Barbate conserva el eco de redes que guían el atún rojo hacia la última trampa. La almadraba es eso: un laberinto de redes, barcas y voces, una coreografía que atrapa al túnido en su tránsito por el Estrecho hacia el Atlántico.
La palabra viene del árabe al‑madraba, «lugar de golpear». Los almadraberos colocan cordeles y paños formando calles submarinas; la pesca no es azarosa, es técnica heredada. La «levantá» anuncia la jornada decisiva: se cierran las redes y el marchamo del mar da paso al esfuerzo humano.

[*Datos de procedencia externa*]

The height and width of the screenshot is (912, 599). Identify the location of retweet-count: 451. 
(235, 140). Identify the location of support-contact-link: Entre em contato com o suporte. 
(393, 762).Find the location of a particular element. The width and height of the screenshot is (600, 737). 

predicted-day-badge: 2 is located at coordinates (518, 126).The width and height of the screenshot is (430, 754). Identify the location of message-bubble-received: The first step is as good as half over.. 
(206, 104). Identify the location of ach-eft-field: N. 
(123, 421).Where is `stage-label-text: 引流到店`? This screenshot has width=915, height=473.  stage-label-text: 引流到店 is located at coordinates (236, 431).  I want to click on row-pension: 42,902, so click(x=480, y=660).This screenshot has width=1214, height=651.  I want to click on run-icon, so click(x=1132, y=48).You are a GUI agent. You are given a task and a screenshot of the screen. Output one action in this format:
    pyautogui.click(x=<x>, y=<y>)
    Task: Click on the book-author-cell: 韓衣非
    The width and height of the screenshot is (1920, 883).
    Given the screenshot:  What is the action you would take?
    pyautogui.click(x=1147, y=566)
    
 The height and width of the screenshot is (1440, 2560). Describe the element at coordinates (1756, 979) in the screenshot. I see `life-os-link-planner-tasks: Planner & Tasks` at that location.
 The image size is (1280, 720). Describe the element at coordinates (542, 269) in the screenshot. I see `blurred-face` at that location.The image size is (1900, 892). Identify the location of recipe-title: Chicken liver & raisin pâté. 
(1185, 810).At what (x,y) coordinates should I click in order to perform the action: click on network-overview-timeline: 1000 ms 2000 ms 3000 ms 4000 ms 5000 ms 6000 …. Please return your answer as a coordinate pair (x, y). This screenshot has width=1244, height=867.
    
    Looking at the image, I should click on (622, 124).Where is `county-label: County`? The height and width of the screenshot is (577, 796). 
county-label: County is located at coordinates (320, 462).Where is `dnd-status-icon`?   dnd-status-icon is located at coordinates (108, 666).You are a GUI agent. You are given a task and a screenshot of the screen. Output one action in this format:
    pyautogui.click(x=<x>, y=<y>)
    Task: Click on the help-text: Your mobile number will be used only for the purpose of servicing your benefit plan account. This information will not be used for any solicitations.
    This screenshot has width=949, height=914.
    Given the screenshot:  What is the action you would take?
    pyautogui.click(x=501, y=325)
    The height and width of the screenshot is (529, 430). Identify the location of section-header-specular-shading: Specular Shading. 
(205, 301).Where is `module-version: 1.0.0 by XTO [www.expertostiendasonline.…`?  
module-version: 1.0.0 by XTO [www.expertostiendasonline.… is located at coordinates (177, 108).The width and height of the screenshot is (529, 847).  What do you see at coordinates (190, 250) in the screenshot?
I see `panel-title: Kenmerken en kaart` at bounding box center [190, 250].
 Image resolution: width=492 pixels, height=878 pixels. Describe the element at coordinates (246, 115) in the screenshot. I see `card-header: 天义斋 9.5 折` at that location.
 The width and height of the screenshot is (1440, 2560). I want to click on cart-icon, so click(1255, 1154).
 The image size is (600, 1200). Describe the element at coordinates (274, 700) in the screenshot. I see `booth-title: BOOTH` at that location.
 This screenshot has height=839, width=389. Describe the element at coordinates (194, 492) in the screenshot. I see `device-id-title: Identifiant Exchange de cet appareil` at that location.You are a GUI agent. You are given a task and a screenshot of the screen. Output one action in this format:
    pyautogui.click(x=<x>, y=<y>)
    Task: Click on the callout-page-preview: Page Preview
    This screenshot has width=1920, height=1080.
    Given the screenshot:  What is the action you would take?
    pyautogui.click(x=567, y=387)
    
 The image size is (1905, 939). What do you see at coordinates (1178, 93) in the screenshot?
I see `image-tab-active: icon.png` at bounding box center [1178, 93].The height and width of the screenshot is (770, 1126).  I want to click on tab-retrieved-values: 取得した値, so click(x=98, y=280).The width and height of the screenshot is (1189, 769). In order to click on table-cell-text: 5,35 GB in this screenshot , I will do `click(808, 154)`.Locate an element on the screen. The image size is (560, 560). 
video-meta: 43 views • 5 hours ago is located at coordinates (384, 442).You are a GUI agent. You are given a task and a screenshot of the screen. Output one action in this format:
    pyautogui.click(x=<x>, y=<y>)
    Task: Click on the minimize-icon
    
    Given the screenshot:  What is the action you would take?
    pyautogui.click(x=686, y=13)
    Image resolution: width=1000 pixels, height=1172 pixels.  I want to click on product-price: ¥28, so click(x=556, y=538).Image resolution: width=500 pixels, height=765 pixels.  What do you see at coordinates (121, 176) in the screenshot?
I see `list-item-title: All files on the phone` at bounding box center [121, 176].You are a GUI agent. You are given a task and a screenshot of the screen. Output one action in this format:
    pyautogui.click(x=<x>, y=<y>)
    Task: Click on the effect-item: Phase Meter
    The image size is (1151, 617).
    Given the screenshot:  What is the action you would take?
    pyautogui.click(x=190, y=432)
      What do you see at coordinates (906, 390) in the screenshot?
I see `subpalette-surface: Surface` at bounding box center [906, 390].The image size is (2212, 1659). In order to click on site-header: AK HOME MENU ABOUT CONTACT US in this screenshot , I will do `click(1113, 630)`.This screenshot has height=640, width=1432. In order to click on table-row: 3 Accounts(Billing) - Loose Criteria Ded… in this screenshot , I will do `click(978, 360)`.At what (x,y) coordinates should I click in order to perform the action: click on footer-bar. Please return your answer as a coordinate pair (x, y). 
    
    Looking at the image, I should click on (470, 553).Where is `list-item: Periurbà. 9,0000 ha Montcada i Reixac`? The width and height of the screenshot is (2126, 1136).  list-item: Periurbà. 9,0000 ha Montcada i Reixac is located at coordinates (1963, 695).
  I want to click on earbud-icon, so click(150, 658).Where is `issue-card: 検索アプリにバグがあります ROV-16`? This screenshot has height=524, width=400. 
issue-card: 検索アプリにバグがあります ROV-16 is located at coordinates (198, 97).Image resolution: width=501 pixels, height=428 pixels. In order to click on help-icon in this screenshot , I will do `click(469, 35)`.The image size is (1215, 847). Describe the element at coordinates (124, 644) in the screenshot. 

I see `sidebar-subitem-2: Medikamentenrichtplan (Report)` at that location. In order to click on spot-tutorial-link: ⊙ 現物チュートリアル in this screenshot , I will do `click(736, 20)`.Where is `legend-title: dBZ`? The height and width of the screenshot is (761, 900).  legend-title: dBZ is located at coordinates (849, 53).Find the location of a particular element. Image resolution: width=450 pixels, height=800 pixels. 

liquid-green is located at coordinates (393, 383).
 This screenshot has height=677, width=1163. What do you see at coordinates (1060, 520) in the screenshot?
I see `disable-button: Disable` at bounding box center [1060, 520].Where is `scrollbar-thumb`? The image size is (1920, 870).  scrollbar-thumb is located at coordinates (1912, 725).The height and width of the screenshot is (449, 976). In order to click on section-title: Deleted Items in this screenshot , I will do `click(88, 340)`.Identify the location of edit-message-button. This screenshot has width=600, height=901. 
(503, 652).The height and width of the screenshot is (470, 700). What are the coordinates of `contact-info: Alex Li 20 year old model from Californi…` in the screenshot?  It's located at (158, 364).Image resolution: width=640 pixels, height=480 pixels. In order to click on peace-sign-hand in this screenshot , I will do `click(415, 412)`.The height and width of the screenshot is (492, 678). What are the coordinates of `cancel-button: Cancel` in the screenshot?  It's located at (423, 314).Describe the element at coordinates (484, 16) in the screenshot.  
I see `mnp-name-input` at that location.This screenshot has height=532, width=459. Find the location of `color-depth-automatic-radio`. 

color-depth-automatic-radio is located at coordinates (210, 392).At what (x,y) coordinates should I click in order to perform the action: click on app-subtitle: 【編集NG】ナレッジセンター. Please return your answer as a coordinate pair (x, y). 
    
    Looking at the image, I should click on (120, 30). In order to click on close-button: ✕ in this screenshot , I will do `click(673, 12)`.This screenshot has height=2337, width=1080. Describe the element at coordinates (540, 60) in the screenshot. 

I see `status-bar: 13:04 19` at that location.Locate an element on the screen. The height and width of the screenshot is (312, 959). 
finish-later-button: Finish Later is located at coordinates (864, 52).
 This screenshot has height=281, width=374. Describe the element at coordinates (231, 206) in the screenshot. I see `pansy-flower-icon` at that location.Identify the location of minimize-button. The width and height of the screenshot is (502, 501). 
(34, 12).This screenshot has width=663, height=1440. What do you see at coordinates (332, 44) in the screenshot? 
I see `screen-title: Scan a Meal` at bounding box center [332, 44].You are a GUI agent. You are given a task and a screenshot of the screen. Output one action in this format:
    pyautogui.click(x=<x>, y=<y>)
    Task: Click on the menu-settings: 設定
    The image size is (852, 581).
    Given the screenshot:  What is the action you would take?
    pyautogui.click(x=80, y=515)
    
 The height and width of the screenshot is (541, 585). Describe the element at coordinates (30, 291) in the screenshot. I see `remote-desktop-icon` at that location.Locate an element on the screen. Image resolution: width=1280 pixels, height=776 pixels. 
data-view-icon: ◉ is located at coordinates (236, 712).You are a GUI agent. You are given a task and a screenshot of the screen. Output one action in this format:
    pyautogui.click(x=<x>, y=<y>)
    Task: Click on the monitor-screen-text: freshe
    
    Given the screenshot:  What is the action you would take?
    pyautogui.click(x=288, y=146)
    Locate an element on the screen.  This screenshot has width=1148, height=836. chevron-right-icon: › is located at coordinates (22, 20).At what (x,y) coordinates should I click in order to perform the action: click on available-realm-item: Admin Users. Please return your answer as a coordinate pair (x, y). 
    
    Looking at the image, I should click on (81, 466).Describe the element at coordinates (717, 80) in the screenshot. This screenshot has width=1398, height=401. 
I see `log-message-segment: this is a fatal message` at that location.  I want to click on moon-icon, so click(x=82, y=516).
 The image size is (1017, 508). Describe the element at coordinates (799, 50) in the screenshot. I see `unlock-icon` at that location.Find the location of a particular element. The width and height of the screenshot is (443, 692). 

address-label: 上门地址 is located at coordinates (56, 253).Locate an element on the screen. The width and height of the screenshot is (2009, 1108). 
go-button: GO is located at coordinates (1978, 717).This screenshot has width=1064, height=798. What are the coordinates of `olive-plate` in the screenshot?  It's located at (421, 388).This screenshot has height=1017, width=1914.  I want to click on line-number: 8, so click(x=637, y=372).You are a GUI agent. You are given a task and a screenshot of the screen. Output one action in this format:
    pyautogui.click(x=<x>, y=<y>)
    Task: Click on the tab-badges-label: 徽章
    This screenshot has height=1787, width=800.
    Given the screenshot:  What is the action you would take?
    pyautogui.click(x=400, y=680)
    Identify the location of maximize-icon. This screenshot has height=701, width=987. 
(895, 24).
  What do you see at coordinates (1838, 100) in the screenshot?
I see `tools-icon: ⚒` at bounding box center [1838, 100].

Ronqueo, cuchillo y olor a sal
El ronqueo es espectáculo y precisión. Con un cuchillo afilado se abre el atún y se lee la grasa, se decide destino: conserva, tataki o guiso. Las piezas del almadraba —ventresca, lomos, tarantelo— marcan la cocina de Cádiz, desde el escabeche hasta la conserva artesanal.
La almadraba une historia y presente; es técnica de pesca, identidad costera y mercado. En cubierta, el trabajo es ritmo: redes tensas, manos curtidas, un atún que pesa toneladas y una comunidad que sigue contando la misma canción del mar.